**WHAT TO WORK ON**
Range to reproduce from the entries below: the line with "1536x636 pixels.", the line with "Task: Click the PLC变量类型 column header", and every line in between. Give them exactly and give nothing else.

RECORDS section start

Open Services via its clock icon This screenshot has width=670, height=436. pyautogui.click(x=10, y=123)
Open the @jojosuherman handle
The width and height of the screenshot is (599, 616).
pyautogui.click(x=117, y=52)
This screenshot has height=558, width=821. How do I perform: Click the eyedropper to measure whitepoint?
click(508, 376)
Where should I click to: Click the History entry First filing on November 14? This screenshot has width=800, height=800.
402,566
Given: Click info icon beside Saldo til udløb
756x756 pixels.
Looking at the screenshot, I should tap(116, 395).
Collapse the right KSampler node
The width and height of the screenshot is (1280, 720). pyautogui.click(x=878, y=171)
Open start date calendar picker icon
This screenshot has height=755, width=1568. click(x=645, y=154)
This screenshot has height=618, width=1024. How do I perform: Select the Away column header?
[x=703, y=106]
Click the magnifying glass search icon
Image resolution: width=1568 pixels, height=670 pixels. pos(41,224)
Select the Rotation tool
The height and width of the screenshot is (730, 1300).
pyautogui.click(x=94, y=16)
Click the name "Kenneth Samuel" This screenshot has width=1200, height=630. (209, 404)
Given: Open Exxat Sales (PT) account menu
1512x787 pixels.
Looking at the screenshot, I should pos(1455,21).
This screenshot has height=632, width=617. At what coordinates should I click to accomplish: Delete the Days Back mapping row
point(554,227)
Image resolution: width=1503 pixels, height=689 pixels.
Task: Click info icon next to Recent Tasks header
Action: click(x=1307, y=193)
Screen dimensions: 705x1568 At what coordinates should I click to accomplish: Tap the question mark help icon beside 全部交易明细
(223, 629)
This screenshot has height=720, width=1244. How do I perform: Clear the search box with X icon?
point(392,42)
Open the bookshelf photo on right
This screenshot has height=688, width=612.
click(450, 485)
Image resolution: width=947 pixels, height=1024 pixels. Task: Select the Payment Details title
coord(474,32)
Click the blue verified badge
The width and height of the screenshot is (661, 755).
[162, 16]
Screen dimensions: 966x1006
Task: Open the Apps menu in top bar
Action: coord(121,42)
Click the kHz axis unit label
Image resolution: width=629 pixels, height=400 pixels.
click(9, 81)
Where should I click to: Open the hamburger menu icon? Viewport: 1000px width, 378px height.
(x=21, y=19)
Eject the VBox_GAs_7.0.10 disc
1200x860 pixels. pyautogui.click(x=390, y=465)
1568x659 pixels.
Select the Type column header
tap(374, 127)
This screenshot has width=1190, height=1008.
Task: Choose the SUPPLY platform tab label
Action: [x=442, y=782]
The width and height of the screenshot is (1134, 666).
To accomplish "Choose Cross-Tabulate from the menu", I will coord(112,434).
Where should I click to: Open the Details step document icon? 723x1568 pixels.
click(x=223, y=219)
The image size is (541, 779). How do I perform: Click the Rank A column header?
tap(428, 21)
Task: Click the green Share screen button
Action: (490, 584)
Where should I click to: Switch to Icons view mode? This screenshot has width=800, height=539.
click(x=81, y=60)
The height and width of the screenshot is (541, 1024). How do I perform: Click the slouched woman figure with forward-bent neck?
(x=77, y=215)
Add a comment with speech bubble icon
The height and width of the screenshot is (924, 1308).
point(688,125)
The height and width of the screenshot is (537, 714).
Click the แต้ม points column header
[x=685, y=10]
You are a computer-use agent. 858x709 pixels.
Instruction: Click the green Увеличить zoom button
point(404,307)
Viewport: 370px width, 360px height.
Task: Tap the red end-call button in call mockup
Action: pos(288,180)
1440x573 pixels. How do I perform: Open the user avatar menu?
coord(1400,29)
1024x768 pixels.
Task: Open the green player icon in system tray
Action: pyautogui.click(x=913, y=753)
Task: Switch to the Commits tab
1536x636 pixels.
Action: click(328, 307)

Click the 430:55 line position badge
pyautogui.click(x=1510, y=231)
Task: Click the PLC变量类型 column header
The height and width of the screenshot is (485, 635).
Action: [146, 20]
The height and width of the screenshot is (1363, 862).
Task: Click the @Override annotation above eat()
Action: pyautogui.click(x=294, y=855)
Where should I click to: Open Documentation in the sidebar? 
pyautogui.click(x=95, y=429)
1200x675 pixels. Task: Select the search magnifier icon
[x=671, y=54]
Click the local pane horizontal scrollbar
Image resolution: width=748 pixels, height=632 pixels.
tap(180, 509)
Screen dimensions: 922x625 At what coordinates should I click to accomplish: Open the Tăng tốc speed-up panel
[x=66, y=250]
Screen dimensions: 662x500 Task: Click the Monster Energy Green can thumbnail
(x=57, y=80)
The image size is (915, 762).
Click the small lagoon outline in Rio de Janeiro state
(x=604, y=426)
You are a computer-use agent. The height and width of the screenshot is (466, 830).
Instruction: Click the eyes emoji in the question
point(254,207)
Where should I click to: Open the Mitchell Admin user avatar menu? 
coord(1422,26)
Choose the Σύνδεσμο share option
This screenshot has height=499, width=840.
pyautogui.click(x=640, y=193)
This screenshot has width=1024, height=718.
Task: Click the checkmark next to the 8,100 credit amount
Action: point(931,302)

RECORDS section end

**RESPONSE**
1536x636 pixels.
Action: click(328, 307)

Click the 430:55 line position badge
pyautogui.click(x=1510, y=231)
Task: Click the PLC变量类型 column header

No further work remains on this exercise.